** DIRECTIVE **
Render the data from the line containing "Task: Open the Machine menu" through the end of the data, both included, as a numbered list with blank lines left out, and leave the pictures out of the answer.

** MATERIAL SUPPLIED **
....
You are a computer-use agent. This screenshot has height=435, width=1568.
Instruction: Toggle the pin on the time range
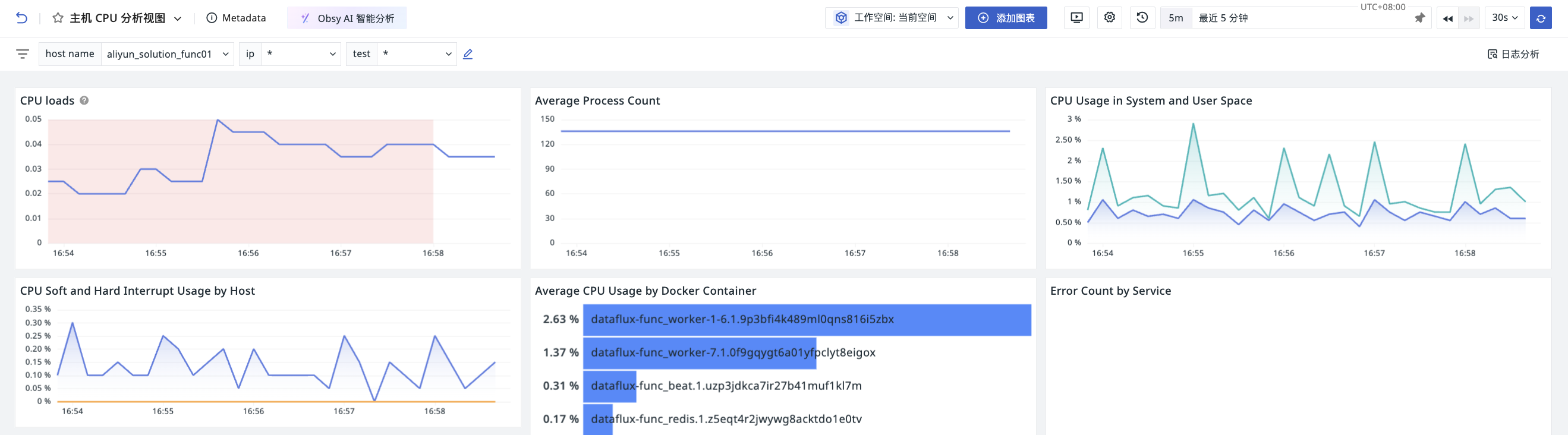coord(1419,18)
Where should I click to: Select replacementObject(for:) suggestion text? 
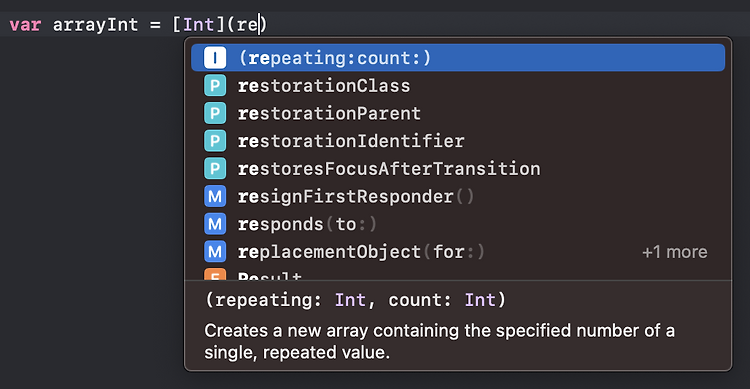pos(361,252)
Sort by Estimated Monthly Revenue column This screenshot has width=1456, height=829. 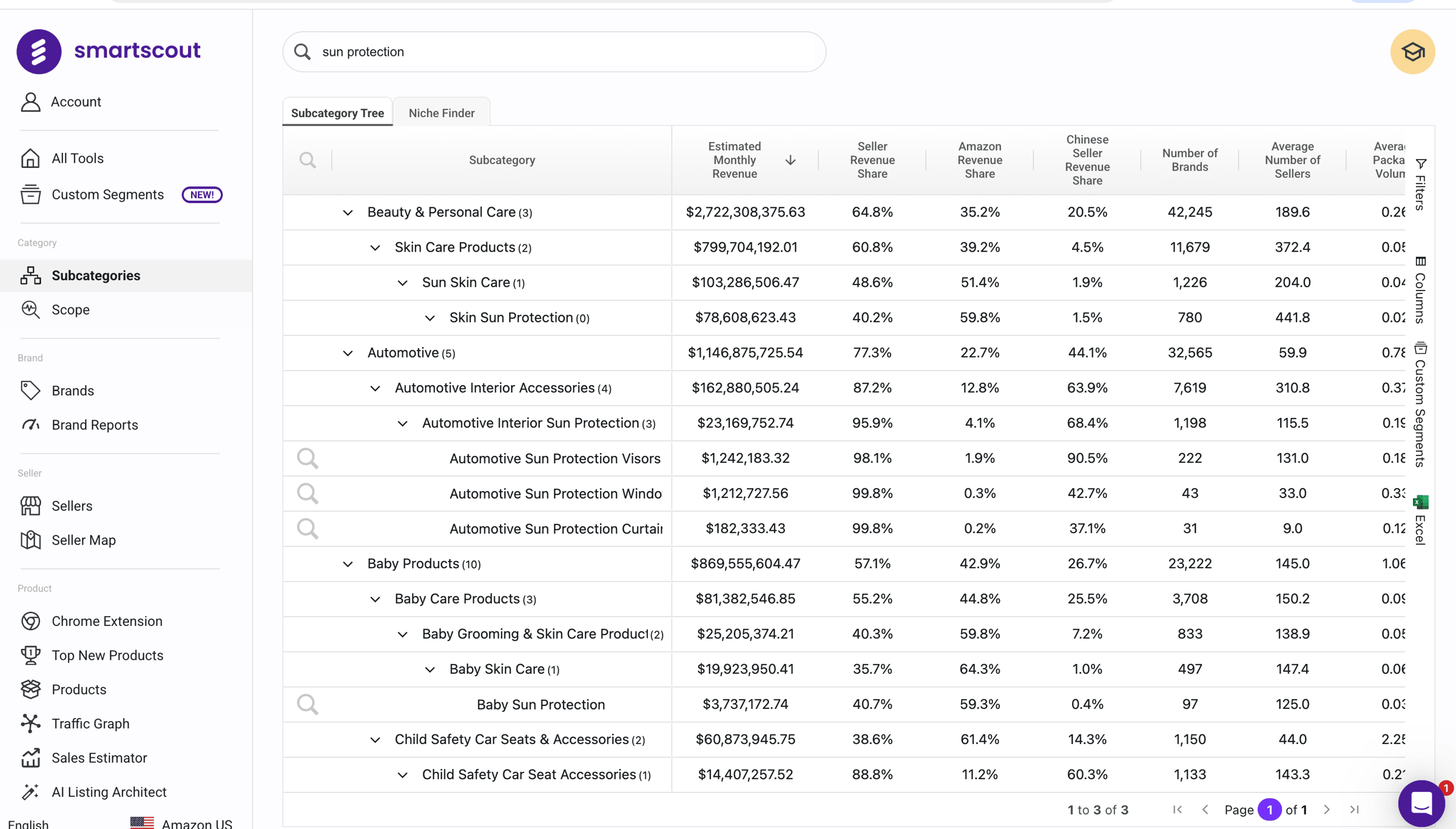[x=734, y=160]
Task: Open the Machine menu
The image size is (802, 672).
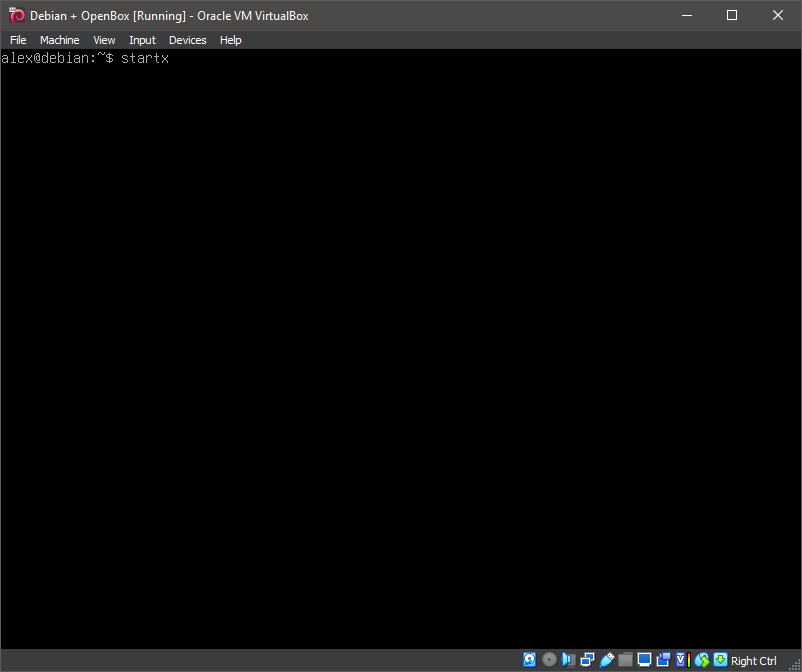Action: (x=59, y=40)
....
** WRITTEN RESPONSE **
1. Task: Open the Machine menu
2. The image size is (802, 672).
3. Action: (x=59, y=40)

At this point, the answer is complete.